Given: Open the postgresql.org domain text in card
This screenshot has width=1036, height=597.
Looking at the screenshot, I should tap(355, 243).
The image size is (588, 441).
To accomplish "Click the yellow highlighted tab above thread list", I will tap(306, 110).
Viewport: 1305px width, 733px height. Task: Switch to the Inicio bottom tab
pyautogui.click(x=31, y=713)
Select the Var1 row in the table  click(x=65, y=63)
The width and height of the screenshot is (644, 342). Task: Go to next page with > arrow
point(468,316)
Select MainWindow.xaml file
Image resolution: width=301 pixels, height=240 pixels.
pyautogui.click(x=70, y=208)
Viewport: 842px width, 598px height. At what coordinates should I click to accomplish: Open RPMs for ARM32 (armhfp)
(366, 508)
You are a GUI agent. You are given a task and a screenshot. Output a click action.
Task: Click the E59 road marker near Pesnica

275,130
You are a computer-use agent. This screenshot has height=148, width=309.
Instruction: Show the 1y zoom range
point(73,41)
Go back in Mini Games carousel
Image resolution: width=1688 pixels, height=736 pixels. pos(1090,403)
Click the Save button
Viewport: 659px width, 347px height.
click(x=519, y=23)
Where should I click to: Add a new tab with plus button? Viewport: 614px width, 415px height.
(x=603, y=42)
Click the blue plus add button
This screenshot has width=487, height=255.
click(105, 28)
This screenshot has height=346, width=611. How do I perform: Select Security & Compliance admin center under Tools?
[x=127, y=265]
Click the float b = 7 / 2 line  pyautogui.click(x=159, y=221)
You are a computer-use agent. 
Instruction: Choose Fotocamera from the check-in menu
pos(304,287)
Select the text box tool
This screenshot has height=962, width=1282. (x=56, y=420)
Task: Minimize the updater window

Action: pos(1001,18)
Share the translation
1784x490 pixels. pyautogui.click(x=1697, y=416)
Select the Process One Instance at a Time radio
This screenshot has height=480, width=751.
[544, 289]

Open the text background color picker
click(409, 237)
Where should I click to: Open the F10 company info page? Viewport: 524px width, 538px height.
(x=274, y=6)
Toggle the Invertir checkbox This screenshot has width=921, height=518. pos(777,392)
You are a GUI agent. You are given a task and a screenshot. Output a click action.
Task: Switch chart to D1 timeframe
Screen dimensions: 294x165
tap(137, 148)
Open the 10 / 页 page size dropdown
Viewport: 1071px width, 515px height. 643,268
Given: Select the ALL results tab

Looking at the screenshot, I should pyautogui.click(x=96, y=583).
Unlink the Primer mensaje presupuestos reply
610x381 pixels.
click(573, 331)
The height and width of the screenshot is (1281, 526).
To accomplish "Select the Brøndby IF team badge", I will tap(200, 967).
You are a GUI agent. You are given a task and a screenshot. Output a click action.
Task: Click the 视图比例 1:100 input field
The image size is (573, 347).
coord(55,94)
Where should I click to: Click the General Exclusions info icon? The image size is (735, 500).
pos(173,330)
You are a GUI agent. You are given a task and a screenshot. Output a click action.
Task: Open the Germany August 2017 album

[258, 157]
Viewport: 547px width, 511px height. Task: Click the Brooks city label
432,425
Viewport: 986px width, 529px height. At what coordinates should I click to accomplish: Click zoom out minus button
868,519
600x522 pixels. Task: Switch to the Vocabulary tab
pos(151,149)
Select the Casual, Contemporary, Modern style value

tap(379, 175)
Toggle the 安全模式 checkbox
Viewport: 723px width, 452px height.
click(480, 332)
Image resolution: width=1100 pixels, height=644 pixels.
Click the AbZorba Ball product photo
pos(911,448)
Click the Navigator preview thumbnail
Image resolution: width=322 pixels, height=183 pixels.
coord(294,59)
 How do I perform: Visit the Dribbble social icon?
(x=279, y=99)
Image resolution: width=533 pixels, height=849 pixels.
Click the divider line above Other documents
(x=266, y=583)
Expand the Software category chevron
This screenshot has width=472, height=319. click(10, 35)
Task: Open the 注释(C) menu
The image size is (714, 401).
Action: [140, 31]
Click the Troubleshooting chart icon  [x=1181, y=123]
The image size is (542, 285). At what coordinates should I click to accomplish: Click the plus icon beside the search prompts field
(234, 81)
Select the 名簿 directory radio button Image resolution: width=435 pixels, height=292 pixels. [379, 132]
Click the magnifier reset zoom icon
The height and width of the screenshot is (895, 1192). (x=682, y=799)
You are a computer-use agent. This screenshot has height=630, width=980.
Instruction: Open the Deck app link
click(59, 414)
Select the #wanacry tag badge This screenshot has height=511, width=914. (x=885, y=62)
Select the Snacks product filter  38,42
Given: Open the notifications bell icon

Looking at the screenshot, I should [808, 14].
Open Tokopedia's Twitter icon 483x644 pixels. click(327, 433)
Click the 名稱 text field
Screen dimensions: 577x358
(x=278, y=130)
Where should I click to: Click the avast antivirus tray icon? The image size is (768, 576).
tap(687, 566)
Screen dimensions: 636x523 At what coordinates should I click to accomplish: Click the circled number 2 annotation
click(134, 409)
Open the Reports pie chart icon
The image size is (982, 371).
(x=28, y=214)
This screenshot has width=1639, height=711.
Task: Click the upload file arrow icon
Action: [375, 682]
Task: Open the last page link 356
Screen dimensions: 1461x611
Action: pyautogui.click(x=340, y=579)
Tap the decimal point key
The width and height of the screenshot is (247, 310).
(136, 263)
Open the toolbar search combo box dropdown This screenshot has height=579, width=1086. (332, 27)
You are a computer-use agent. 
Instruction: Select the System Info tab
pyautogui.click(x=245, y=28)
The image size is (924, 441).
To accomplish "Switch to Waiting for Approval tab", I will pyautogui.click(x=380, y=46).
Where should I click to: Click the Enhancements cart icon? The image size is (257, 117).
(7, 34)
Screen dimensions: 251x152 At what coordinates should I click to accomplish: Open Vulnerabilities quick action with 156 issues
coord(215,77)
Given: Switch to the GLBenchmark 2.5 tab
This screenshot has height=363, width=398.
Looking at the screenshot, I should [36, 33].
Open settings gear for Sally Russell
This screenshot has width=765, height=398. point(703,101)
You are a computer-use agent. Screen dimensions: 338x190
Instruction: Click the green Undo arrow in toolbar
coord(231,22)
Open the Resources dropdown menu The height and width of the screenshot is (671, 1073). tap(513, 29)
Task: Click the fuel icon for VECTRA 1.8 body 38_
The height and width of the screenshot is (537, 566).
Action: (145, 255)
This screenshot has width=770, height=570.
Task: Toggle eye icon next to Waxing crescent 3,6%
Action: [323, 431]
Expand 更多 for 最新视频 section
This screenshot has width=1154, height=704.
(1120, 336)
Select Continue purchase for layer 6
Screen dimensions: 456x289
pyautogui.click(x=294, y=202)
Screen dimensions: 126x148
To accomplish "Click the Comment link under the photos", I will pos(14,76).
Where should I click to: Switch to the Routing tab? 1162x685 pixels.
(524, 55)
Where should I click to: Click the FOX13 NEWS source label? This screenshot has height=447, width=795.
***
Problem to work on
A precise copy of all the records is needed.

Solved problem
Given: Open the postgresql.org domain text in card
This screenshot has width=1036, height=597.
Looking at the screenshot, I should tap(355, 243).
The image size is (588, 441).
To accomplish "Click the yellow highlighted tab above thread list", I will tap(306, 110).
Viewport: 1305px width, 733px height. Task: Switch to the Inicio bottom tab
pyautogui.click(x=31, y=713)
Select the Var1 row in the table  click(x=65, y=63)
The width and height of the screenshot is (644, 342). Task: Go to next page with > arrow
point(468,316)
Select MainWindow.xaml file
Image resolution: width=301 pixels, height=240 pixels.
pyautogui.click(x=70, y=208)
Viewport: 842px width, 598px height. At what coordinates should I click to accomplish: Open RPMs for ARM32 (armhfp)
(366, 508)
You are a GUI agent. You are given a task and a screenshot. Output a click action.
Task: Click the E59 road marker near Pesnica

275,130
You are a computer-use agent. This screenshot has height=148, width=309.
Instruction: Show the 1y zoom range
point(73,41)
Go back in Mini Games carousel
Image resolution: width=1688 pixels, height=736 pixels. pos(1090,403)
Click the Save button
Viewport: 659px width, 347px height.
click(x=519, y=23)
Where should I click to: Add a new tab with plus button? Viewport: 614px width, 415px height.
(x=603, y=42)
Click the blue plus add button
This screenshot has width=487, height=255.
click(105, 28)
This screenshot has height=346, width=611. How do I perform: Select Security & Compliance admin center under Tools?
[x=127, y=265]
Click the float b = 7 / 2 line  pyautogui.click(x=159, y=221)
You are a computer-use agent. 
Instruction: Choose Fotocamera from the check-in menu
pos(304,287)
Select the text box tool
This screenshot has height=962, width=1282. (x=56, y=420)
Task: Minimize the updater window

Action: pos(1001,18)
Share the translation
1784x490 pixels. pyautogui.click(x=1697, y=416)
Select the Process One Instance at a Time radio
This screenshot has height=480, width=751.
[544, 289]

Open the text background color picker
click(409, 237)
Where should I click to: Open the F10 company info page? Viewport: 524px width, 538px height.
(x=274, y=6)
Toggle the Invertir checkbox This screenshot has width=921, height=518. pos(777,392)
You are a GUI agent. You are given a task and a screenshot. Output a click action.
Task: Switch chart to D1 timeframe
Screen dimensions: 294x165
tap(137, 148)
Open the 10 / 页 page size dropdown
Viewport: 1071px width, 515px height. 643,268
Given: Select the ALL results tab

Looking at the screenshot, I should pyautogui.click(x=96, y=583).
Unlink the Primer mensaje presupuestos reply
610x381 pixels.
click(573, 331)
The height and width of the screenshot is (1281, 526).
To accomplish "Select the Brøndby IF team badge", I will tap(200, 967).
You are a GUI agent. You are given a task and a screenshot. Output a click action.
Task: Click the 视图比例 1:100 input field
The image size is (573, 347).
coord(55,94)
Where should I click to: Click the General Exclusions info icon? The image size is (735, 500).
pos(173,330)
You are a GUI agent. You are given a task and a screenshot. Output a click action.
Task: Open the Germany August 2017 album

[258, 157]
Viewport: 547px width, 511px height. Task: Click the Brooks city label
432,425
Viewport: 986px width, 529px height. At what coordinates should I click to accomplish: Click zoom out minus button
868,519
600x522 pixels. Task: Switch to the Vocabulary tab
pos(151,149)
Select the Casual, Contemporary, Modern style value

tap(379, 175)
Toggle the 安全模式 checkbox
Viewport: 723px width, 452px height.
click(480, 332)
Image resolution: width=1100 pixels, height=644 pixels.
Click the AbZorba Ball product photo
pos(911,448)
Click the Navigator preview thumbnail
Image resolution: width=322 pixels, height=183 pixels.
coord(294,59)
 How do I perform: Visit the Dribbble social icon?
(x=279, y=99)
Image resolution: width=533 pixels, height=849 pixels.
Click the divider line above Other documents
(x=266, y=583)
Expand the Software category chevron
This screenshot has width=472, height=319. click(10, 35)
Task: Open the 注释(C) menu
The image size is (714, 401).
Action: [140, 31]
Click the Troubleshooting chart icon  [x=1181, y=123]
The image size is (542, 285). At what coordinates should I click to accomplish: Click the plus icon beside the search prompts field
(234, 81)
Select the 名簿 directory radio button Image resolution: width=435 pixels, height=292 pixels. [379, 132]
Click the magnifier reset zoom icon
The height and width of the screenshot is (895, 1192). (x=682, y=799)
You are a computer-use agent. This screenshot has height=630, width=980.
Instruction: Open the Deck app link
click(59, 414)
Select the #wanacry tag badge This screenshot has height=511, width=914. (x=885, y=62)
Select the Snacks product filter  38,42
Given: Open the notifications bell icon

Looking at the screenshot, I should [808, 14].
Open Tokopedia's Twitter icon 483x644 pixels. click(327, 433)
Click the 名稱 text field
Screen dimensions: 577x358
(x=278, y=130)
Where should I click to: Click the avast antivirus tray icon? The image size is (768, 576).
tap(687, 566)
Screen dimensions: 636x523 At what coordinates should I click to accomplish: Click the circled number 2 annotation
click(134, 409)
Open the Reports pie chart icon
The image size is (982, 371).
(x=28, y=214)
This screenshot has width=1639, height=711.
Task: Click the upload file arrow icon
Action: [375, 682]
Task: Open the last page link 356
Screen dimensions: 1461x611
Action: pyautogui.click(x=340, y=579)
Tap the decimal point key
The width and height of the screenshot is (247, 310).
(136, 263)
Open the toolbar search combo box dropdown This screenshot has height=579, width=1086. (332, 27)
You are a computer-use agent. 
Instruction: Select the System Info tab
pyautogui.click(x=245, y=28)
The image size is (924, 441).
To accomplish "Switch to Waiting for Approval tab", I will pyautogui.click(x=380, y=46).
Where should I click to: Click the Enhancements cart icon? The image size is (257, 117).
(7, 34)
Screen dimensions: 251x152 At what coordinates should I click to accomplish: Open Vulnerabilities quick action with 156 issues
coord(215,77)
Given: Switch to the GLBenchmark 2.5 tab
This screenshot has height=363, width=398.
Looking at the screenshot, I should [36, 33].
Open settings gear for Sally Russell
This screenshot has width=765, height=398. point(703,101)
You are a computer-use agent. Screen dimensions: 338x190
Instruction: Click the green Undo arrow in toolbar
coord(231,22)
Open the Resources dropdown menu The height and width of the screenshot is (671, 1073). tap(513, 29)
Task: Click the fuel icon for VECTRA 1.8 body 38_
The height and width of the screenshot is (537, 566).
Action: (145, 255)
This screenshot has width=770, height=570.
Task: Toggle eye icon next to Waxing crescent 3,6%
Action: [323, 431]
Expand 更多 for 最新视频 section
This screenshot has width=1154, height=704.
(1120, 336)
Select Continue purchase for layer 6
Screen dimensions: 456x289
pyautogui.click(x=294, y=202)
Screen dimensions: 126x148
To accomplish "Click the Comment link under the photos", I will pos(14,76).
Where should I click to: Switch to the Routing tab? 1162x685 pixels.
(524, 55)
Where should I click to: Click the FOX13 NEWS source label? This screenshot has height=447, width=795.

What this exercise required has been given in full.